[COMPUTER] Windows 2000 NTFS drive suddenly converted to HPFS?

I’m at a loss here, folks.

This morning, when I booted up my Windows 2000 box, I got the dreaded BSOD - “blue screen of death.” W2Kstarted to boot, but before the “picture screen,” the BSOD appeared. Apparently, my hard drive was no longer recognized as a bootable device. I tried reinstalling W2K – it still wouldn’t let me in. Rescue disks … nothing.
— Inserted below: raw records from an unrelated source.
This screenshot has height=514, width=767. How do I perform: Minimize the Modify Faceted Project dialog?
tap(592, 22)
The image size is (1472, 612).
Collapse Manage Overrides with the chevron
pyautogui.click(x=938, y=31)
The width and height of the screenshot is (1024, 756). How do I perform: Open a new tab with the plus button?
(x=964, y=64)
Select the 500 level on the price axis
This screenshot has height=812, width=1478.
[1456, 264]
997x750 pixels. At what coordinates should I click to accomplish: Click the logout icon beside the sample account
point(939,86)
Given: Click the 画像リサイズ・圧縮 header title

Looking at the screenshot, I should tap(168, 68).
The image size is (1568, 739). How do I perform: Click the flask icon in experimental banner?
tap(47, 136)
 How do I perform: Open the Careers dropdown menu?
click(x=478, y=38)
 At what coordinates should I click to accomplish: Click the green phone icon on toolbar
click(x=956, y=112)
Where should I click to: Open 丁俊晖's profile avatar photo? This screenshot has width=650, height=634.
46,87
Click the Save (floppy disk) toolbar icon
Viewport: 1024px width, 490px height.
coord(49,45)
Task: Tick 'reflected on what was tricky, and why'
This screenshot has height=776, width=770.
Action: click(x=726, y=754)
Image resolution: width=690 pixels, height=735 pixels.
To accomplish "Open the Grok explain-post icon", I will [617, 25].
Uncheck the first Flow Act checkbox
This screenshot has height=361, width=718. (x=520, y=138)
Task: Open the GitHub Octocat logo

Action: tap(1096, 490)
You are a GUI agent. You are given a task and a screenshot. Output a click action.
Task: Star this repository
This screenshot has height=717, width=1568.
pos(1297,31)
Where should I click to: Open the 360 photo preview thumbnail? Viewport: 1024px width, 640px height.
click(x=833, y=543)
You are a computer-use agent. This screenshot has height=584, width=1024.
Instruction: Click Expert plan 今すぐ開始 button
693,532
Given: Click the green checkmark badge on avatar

I’m at home now, with the drive hooked up to my W2K box here. At first, same thing – even when the jumpers were in place (I made it a slave to my boot drive) and I everything was properly connected … BSOD. I tried hooking it up to an IDE controller card – success, or so I thought. W2K took forever to boot, and it didn’t recognize the drive. I tried running Norton Utilities – nothing. I then tried Partision Manager to see waht was up, and it revealed that the drive was now an HPFS drive … somehow, the boot sector identifies that disk as being formatted for OS/2!

I just want to be able to get at my documents on the disk, and then I can wipe it clean and reinstall everything. Does anyone know what’s going on, or how I can fix this? Is there a utility that will just mark the boot sector of that drive as an NTFS disk?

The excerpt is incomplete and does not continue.